─── Source data ───

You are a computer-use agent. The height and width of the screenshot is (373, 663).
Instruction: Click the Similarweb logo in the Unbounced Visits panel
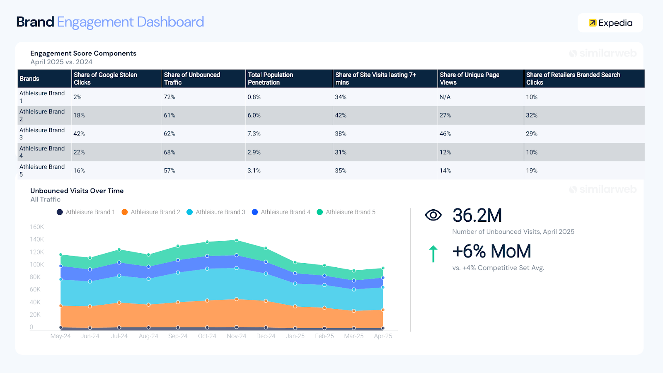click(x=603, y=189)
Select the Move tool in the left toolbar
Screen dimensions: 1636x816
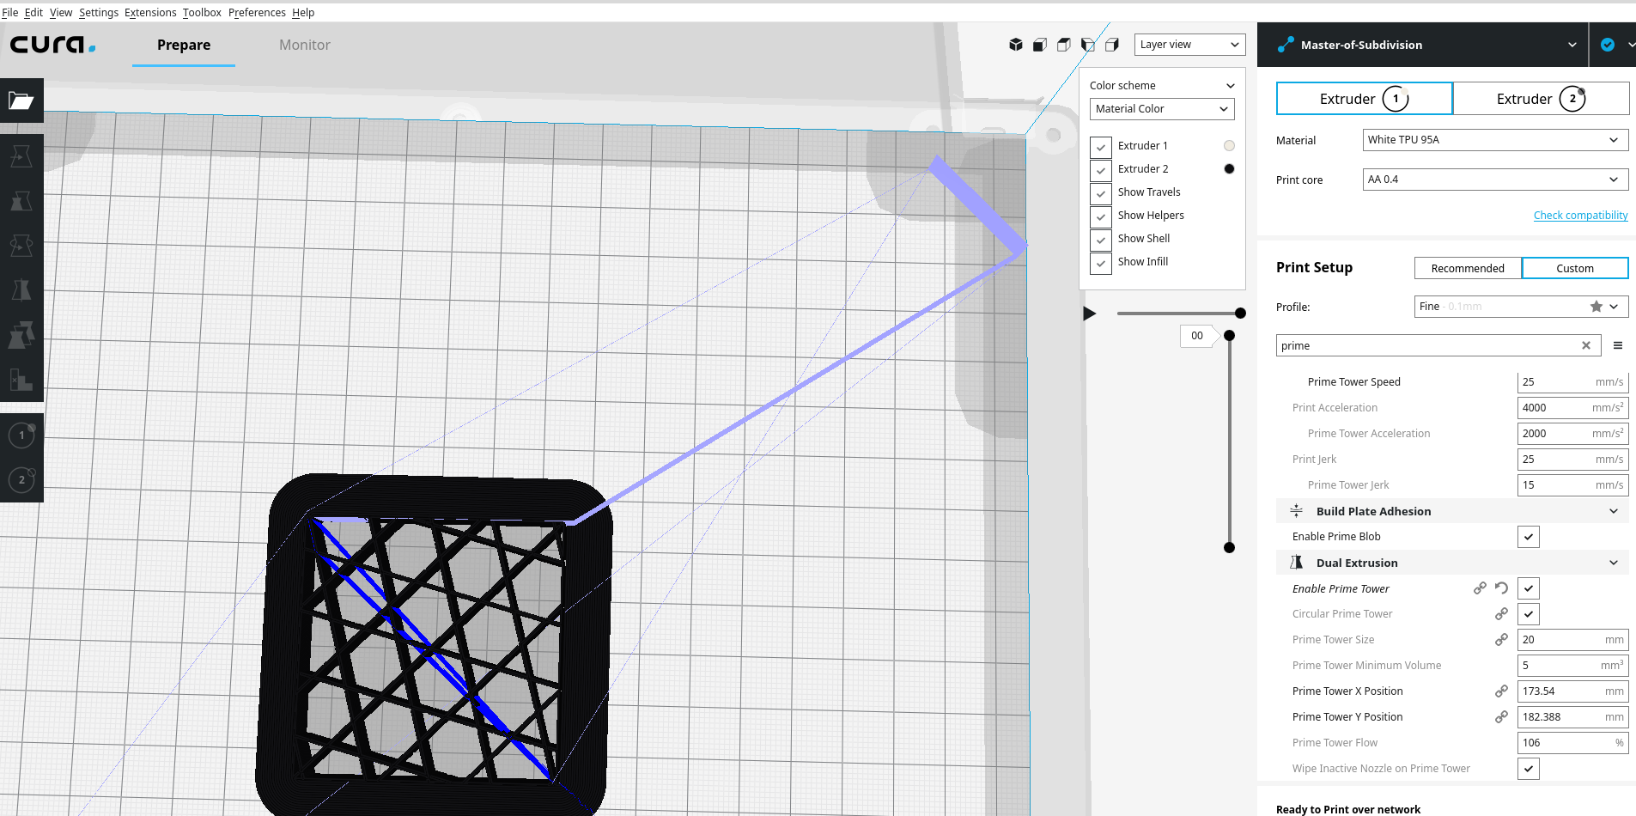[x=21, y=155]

───

*Directions*.
All of the data gets printed again exactly; the pictures do not.

*Solution*.
You are a computer-use agent. The height and width of the screenshot is (373, 663).
Instruction: Click the Similarweb logo in the Unbounced Visits panel
click(x=603, y=189)
Select the Move tool in the left toolbar
Screen dimensions: 1636x816
[x=21, y=155]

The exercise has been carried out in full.